Live-stock detection (DeepForest)#

Farming Modelling Standard Python

License Continuous integration badge review

Binder binder

rohub doi

Context#

Purpose#

Implement and fine-tune a prebuilt Deep Learning model to detect livestock in airborne imagery. The model is implemented using PyTorch Lightning, which simplifies the training process and allows for easy checkpointing, enabling collaborative work by saving and sharing model progress.

Modelling Approach#

The live-stock detection model from the latest version (v1.4.0) of the DeepForest Deep Learning model is used to predict bounding boxes corresponding to cattle from airborn RGB images.

As a PyTorch Lightning module, this model can be fine-tuned easily, and checkpoints can be saved as .safetensors, making it possible to upload the trained models to platforms like Hugging Face for open collaboration.

The prebuilt model was trained on a limited dataset.
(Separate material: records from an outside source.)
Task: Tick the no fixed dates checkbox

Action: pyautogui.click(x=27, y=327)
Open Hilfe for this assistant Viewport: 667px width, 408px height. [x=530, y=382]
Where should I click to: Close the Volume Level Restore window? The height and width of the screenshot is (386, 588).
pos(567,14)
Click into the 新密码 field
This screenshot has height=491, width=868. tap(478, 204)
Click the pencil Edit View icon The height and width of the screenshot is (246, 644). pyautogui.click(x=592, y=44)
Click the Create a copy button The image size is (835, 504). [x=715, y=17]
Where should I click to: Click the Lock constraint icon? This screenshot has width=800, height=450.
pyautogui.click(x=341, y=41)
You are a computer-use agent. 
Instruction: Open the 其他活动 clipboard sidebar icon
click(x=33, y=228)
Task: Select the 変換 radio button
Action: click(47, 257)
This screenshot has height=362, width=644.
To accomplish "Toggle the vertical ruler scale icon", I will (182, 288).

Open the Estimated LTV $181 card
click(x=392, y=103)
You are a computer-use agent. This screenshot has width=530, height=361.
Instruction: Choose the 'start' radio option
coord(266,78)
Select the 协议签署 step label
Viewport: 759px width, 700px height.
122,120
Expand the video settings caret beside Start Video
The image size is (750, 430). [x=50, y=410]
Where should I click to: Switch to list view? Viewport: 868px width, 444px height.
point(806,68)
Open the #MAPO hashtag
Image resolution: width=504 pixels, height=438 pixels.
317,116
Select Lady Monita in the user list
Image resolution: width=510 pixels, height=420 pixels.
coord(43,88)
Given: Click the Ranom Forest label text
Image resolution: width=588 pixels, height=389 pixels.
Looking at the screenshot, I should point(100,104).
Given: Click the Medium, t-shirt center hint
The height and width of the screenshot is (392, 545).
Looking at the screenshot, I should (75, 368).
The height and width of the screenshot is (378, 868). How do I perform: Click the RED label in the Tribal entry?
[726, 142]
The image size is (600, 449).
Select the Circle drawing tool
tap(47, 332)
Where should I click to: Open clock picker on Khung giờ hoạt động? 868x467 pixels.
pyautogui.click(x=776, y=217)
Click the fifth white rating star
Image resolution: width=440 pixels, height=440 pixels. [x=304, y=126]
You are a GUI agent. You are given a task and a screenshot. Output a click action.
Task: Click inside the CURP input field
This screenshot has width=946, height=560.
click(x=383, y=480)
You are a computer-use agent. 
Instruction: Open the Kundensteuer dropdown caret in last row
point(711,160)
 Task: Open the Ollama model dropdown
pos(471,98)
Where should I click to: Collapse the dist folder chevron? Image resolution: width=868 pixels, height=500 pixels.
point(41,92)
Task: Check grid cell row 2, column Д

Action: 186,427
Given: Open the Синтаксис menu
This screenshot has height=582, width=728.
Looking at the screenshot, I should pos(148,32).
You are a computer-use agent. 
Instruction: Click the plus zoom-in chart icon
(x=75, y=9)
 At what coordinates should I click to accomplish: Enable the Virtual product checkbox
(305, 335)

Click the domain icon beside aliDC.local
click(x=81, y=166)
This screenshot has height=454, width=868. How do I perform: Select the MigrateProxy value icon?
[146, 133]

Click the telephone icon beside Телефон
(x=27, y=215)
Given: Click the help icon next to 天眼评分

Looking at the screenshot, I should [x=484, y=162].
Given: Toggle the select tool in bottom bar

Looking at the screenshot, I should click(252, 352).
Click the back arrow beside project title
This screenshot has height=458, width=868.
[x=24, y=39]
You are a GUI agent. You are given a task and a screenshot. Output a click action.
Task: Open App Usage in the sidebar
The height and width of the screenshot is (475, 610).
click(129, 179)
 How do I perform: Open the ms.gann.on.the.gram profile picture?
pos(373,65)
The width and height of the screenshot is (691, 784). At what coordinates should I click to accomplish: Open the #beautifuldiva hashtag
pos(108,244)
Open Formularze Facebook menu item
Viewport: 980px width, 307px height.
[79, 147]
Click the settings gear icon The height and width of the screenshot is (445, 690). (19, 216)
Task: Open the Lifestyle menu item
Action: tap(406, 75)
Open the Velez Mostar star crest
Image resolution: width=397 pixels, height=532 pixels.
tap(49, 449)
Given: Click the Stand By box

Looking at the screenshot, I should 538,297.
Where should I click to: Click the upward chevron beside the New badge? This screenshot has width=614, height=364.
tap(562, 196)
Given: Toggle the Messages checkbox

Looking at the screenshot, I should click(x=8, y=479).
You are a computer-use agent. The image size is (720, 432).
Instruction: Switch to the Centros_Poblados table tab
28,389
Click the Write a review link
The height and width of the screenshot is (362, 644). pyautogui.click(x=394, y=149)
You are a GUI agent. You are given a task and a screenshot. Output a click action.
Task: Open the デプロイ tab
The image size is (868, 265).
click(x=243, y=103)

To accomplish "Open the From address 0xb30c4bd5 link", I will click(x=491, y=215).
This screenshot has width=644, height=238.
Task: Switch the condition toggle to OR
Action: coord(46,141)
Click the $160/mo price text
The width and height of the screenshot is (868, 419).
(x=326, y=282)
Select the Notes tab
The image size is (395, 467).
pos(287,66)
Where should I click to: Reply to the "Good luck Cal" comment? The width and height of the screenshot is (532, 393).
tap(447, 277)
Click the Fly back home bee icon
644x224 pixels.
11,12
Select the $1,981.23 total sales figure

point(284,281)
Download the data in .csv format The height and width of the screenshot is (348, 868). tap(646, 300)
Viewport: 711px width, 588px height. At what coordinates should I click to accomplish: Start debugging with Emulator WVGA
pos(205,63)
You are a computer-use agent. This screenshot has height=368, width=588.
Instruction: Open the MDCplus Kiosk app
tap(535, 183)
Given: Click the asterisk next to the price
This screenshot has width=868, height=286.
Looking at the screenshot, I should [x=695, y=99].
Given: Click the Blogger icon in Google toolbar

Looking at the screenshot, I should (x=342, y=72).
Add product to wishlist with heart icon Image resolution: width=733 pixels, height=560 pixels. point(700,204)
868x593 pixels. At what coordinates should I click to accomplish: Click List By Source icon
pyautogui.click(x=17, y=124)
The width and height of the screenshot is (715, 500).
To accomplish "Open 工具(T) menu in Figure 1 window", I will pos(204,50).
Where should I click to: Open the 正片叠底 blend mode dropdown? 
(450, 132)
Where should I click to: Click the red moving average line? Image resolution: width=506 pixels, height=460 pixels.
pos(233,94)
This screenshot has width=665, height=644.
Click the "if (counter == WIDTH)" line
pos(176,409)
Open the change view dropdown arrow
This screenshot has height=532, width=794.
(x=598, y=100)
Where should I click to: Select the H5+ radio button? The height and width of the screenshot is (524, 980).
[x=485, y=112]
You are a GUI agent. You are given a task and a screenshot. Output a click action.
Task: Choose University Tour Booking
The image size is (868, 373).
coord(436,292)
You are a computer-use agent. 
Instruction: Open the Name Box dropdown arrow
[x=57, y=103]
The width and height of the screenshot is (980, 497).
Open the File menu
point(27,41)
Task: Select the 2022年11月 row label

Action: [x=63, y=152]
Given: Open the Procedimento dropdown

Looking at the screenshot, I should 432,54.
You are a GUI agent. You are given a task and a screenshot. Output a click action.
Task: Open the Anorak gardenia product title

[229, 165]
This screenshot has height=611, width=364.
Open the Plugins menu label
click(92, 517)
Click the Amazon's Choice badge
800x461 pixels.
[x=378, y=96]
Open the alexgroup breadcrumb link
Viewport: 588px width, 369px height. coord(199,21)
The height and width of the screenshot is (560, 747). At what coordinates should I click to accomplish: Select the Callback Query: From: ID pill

According to the package’s documentation, “the prebuilt models will always be improved by adding data from the target area”. As such, this notebook will explore the improvement in the model’s performance in live-stock detection from fine-tuning on local data.

Description#

This notebook will explore the capabilities of the DeepForest package. In particular, it will demonstrate how to:

  • Detect livestock in airborne imagery using the prebuilt livestock detection model.

  • Fine-tune the model using a novel publicly-available dataset.

  • Evaluate the model’s performance before and after fine-tuning.

  • Save and share model checkpoints throughout the process, allowing for reproducibility and collaboration on Hugging Face.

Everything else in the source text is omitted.